Definitely agree with the blank Baleing. I end every session with 3 - 6 arrows at 1-3 yds from the bale closing my eyes after verifying my form. Then a slow squeeze on the release trigger (or fingers relax) to "feel the shot". It's been the best Target Panic cure and prevention I've found.


----------



## DMithell (Sep 29, 2019)

I'm a recurve shooter (Barebow) and shoot an average of twice a week at least 100 arrows each session.


----------



## Stryker03 (Feb 25, 2020)

64 yo Just back after about a 12 year layoff. 50 arrows a day for the last week. Back up to 60 pounds now.


----------



## RangerDad (Jul 10, 2018)

My thoughts, consider shooting your way up to 60 arrows per day. You can do it at home at real short yardage just blank bale with no sight on and work your form with your eyes closed you will feel you shot. Get to the range as often as schedule permits and shoot at least 60 arrows at a target. I really wont take that long to get there. Hope this helps.


----------



## Sahl (Feb 28, 2020)

Maybe I am lucky but I typically shoot once in a while until June then 2-3 times a week. 60 arrows a day is a part time job 😳. That’s over 21k arrows a yr.


----------



## Friedfifo (Dec 29, 2019)

Every day, usually 5 shots


----------



## RanMan57 (Oct 30, 2013)

30 times every other day works for me.


----------



## min.joe (Jan 23, 2017)

I find 3 times a week pretty good , take your time between arrows . I like to shoot only 2 arrows and then pull. Repeat as many times as you can easly


----------



## swampkooter (Sep 27, 2016)

Pretty much everyday weather permitting. Retired, not a lot to do in the off season lol


----------



## Wishunt (Jun 25, 2016)

I shoot every day gives me something extra to do. I shoot in the basement 12 yards.


----------



## DCRICE1 (Mar 21, 2020)

Every day, I'm retired. Back yard 20 yards. Usually about 30 arrows.


----------



## bgriffin (Aug 14, 2008)

Shoot everyday if I possibly can. Outside preferably, but can shoot indoors.


----------



## mgx1138 (Mar 29, 2019)

I am a pretty new archer. Been shooting an Olympic Recurve bow for about 9 months. Usually I shoot 4 or 5 times a week; about 35 - 60 arrows per session. I am slowly getting stronger and improving my scores at that frequency.


----------



## twopass is me (Apr 14, 2020)

Dr said to exercise ,but as I am disabled and barely can walk. Archery gets me standing and walking and exercising. I want to join a club with 3d targets .
I can use a rollator to sit when I must.
Shooting my old bows out to 50 yrds everyday as whether allows


----------



## paips (Jan 26, 2020)

I shoot every day 10 - 30 or so , depending on weather.


----------



## GoofyArcher (Sep 21, 2015)

I try to shoot 20-60 a day
just depends on mood


----------



## marknak357 (Jul 21, 2019)

Everyday nowadays. At least 80 arrows a day. I'm 67, retired only last year and repicked up a bow when I turned in the papers. I find I REALLY need a coach... Shops aren't ready for that yet, so I am SLOWLY trying to identify and correct form errors... I think I am getting them, but need someone to watch and correct me.


----------



## itry4deer!111 (May 31, 2020)

Itry to shoot everyday,in my basement mostly


----------



## rdotson (Dec 13, 2008)

I seem to shoot about that amount


----------



## rdotson (Dec 13, 2008)

I try to shoot daily


----------



## bltefft (Sep 16, 2015)

Well, with my trad bows, I start out to only shoot a brace of 10-12 arrows. But after I shoot that brace, I go down to the target, take a look and think, "I can do better than this", and end up shooing another brace, and then another., and so on. 

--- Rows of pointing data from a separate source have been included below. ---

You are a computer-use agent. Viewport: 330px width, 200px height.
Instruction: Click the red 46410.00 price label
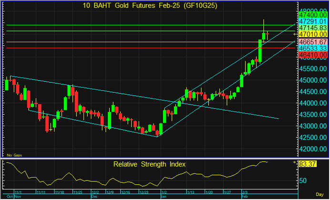tap(312, 55)
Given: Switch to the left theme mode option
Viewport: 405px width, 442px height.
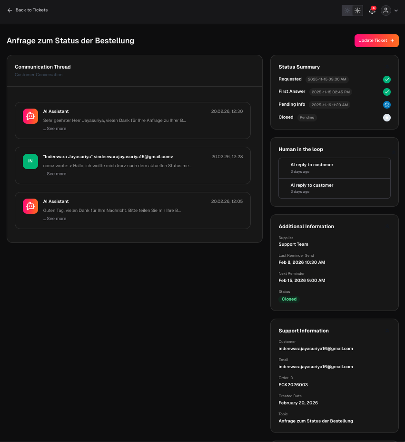Looking at the screenshot, I should pos(347,10).
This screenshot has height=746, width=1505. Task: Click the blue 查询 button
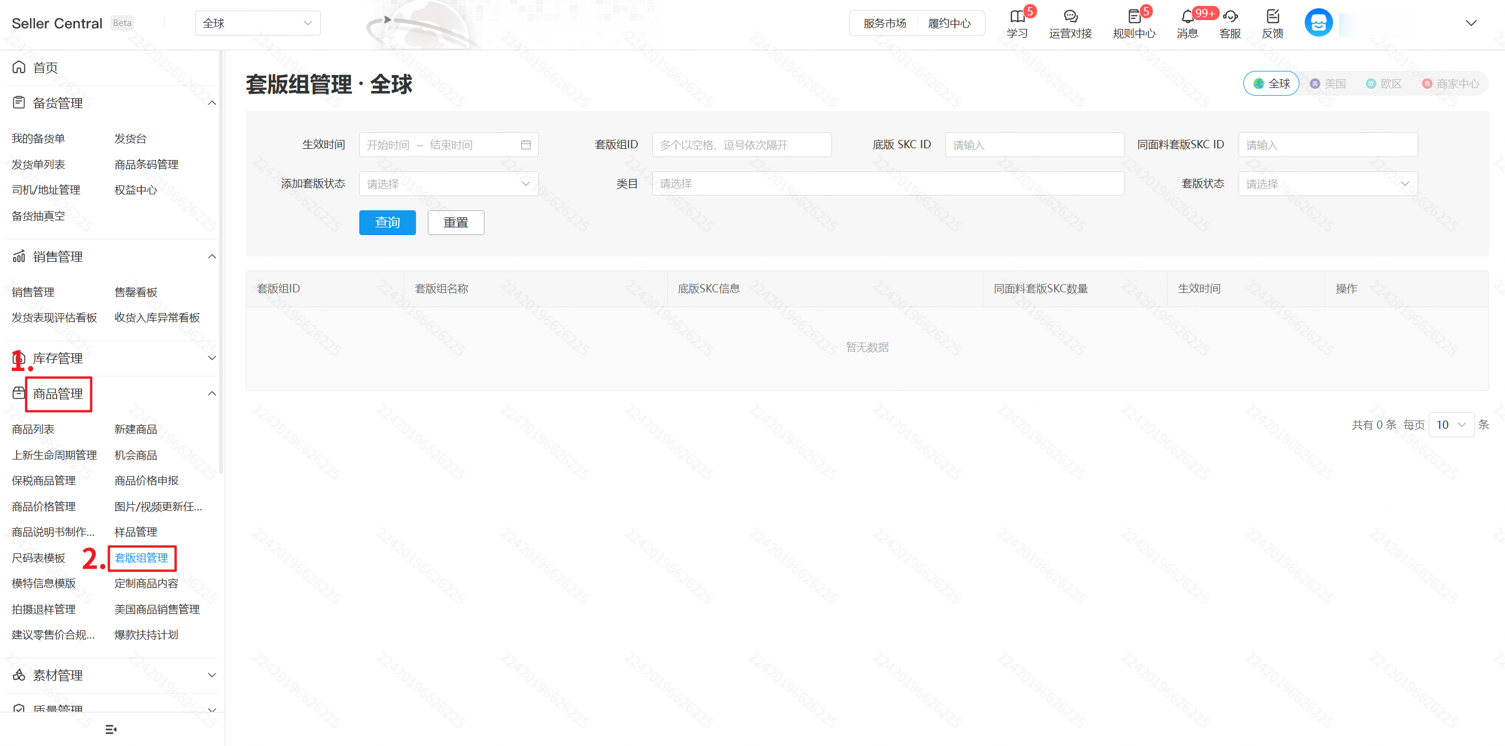pyautogui.click(x=387, y=223)
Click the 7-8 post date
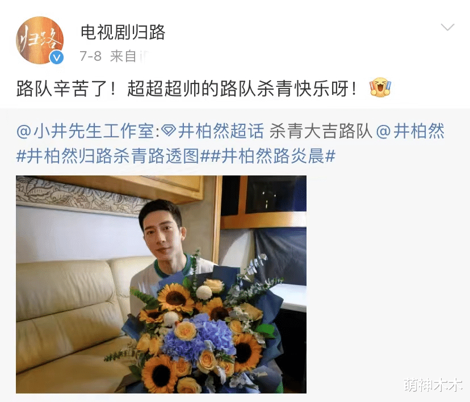 [90, 56]
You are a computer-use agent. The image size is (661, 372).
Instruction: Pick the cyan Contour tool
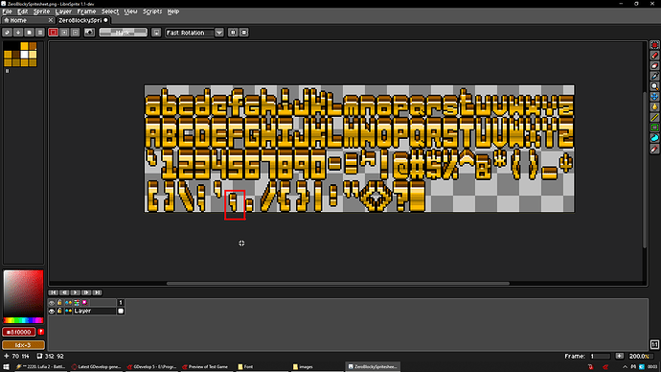[654, 138]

Seems like I can shoot my light-in-hand recurves all day long, but my heavier compounds tire me out trying to hold them up to aim. So I don't shoot the compounds for as long as I shoot my trads.

Weather permiting, and even in a light drizzle, I shoot nearly about every day. It may be that I like shooting my bows way too much. I love it.


----------



## clay target guy (May 29, 2017)

I try to shoot every day if only a few arrows


----------



## bltefft (Sep 16, 2015)

Shot 55 arrows a moment ago (5 sets, 11 arrows each set). Using my 25# Slick Stick - a pleasure to shoot, no strain. Shot from 10 yards away from target.


----------



## Uglykidjoe (Jul 3, 2020)

Odk if I'm considered a senior or not.
I'm 52,but had an abdominal aortic aneurysm surgery last fall.
Still recovering.
Just picked back up my bows about a month ago,and over did it. 
Form was bad,got frustrated and shot too much.
Now laying off a few days to let shoulder rest.
Before surgery...I would shoot 2 to 4 times a week...maybe 100 shots each session.
Now I've dropped my poundage down from 70 to 60,and going to go down to 50.
Just got a new compound so tuning it up.
My recurve I've done every other day this past 2 weeks,just a few shots a day.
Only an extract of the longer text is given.